On the other hand, evolutionary theories have pre-occupied economists for a long time now. For example, the Austrian economist Joseph Schumpeter formulated the theory of creative destruction in which new entrants into a market created long-term economic growth, even if they destroy the value of old and successful companies.
A contemporary British economist, Paul Ormerod, draws on Schumpeter’s ideas in a book called Why Most Things Fail. This has the subtitle Evolution, Extinction and Economics and in it he argues that there is a precise mathematical relationship which describes the link between the frequency and size of the extinction of companies and that this “is virtually identical to that which describes the extinction of biological species in the fossil record”. The only difference, he concedes, is in the timescale.
Ormerod’s book was published in 2005, too early to offer an insight into the current crises but if his ‘iron law of failure’ is that unbending, it’ll be interesting to see which institutions it will strike next.
The notion that some financial institutions are too big to fail certainly flies in the face of experience but it is the fear of the consequences of failure that is the real issue that drives the political classes to bail out the dodgy bankers and that needs to be addressed.
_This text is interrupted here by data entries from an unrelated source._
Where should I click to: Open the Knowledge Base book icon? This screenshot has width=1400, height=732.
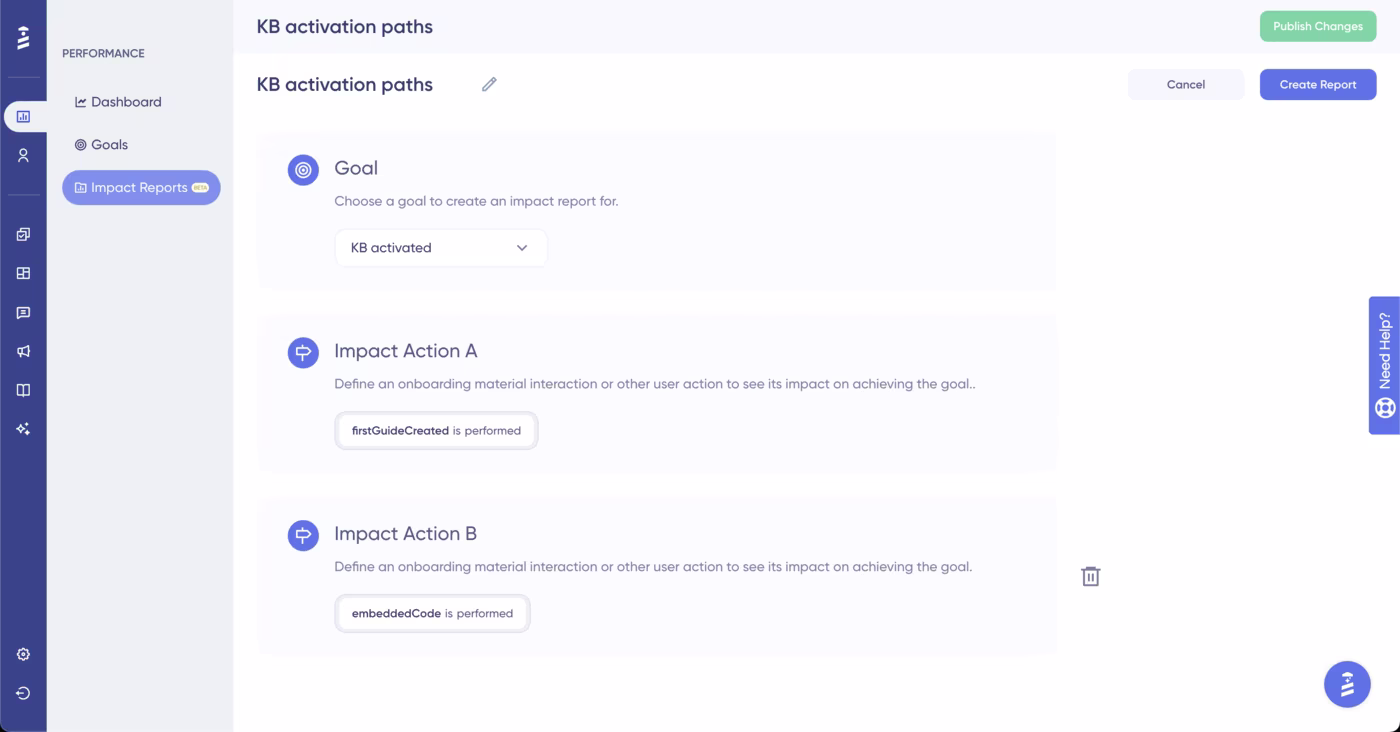24,390
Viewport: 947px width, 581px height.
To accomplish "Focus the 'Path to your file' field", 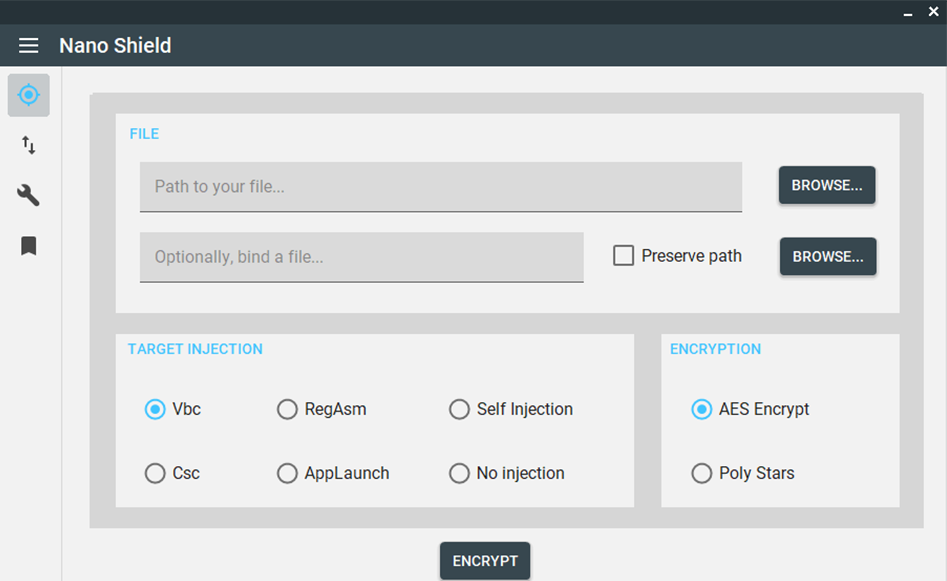I will tap(440, 187).
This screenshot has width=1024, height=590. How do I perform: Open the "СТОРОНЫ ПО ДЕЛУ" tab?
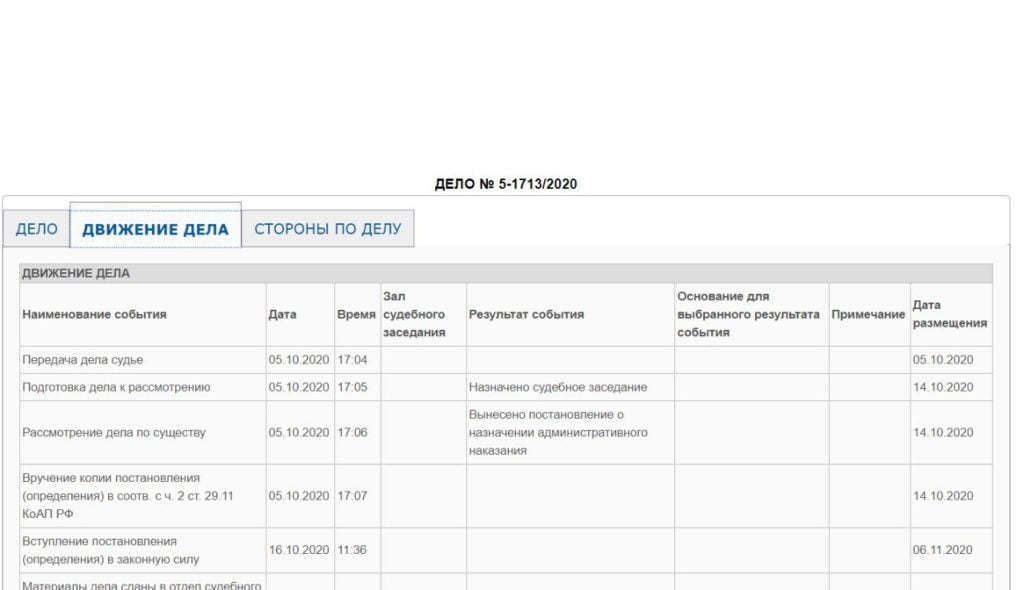coord(328,229)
To that end Mervyn King, governor of the Bank of England, has said that some of the banks must be broken up to protect the economy from future financial disasters and that dividing the institutions core businesses from their riskier practices would help to ensure that they were not too big to fail. But Prime Minister Brown has slammed that idea, so come 1 December I’ll be returning from the land of iguanas to the land of the financial and political dinosaurs where, for the moment, extinction has been put on hold and only the European Commission has a handle on down scaling the monopolies created by the state.